After winning the competition, team members put their earnings into making Lovelace Technologies a company and hope to launch a pilot program with Tyson beginning as early as January
Meanwhile, Canon is minoring in management and taking an entrepreneurship class at the Sam M. Walton College of Business as he helps grow Lovelace. “A big part of being in the studio was learning the business side of it,” he says.
He is also co-leading a team of university students in the NASA Robotic Mining Competition as they design a robot to mine Mars’ icy gravel for samples to bring back to Earth.
Canon grew up in Searcy and, because of his strong interest in robotics, attended the Arkansas School for Mathematics, Sciences and the Arts in Hot Springs. He says one of his earliest projects was building a robot that could shoot Frisbees into a goal. He has since become skilled at utilizing 3D printers for parts.
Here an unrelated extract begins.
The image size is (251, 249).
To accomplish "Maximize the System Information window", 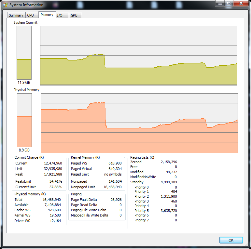I will pos(229,4).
Canon is also developing a new type of code school in his Social Entrepreneurship class. The school uses existing curriculum to teach marginalized adults in the community how to become web developers while giving them experience through creating websites for small businesses in the area. By the end of the six-month course, participants will have everything they need to find a well-paying developer job, he says.
“I think technology connects us,” he says. “It has the ability to connect us in unique ways.”
When he’s not plotting his next robot design, Canon can be found outdoors. If he’s free to do a little traveling, he’s hiking the “Fourteens” – mountain peaks in the United States that are above 14,000 feet. He also enjoys mountain biking. “Anything outdoors I can do, I jump on it,” he says.
And indoors, he can often be found at McMillon.
“It’s a really relaxed space,” Canon says. “It’s better than working in my room.”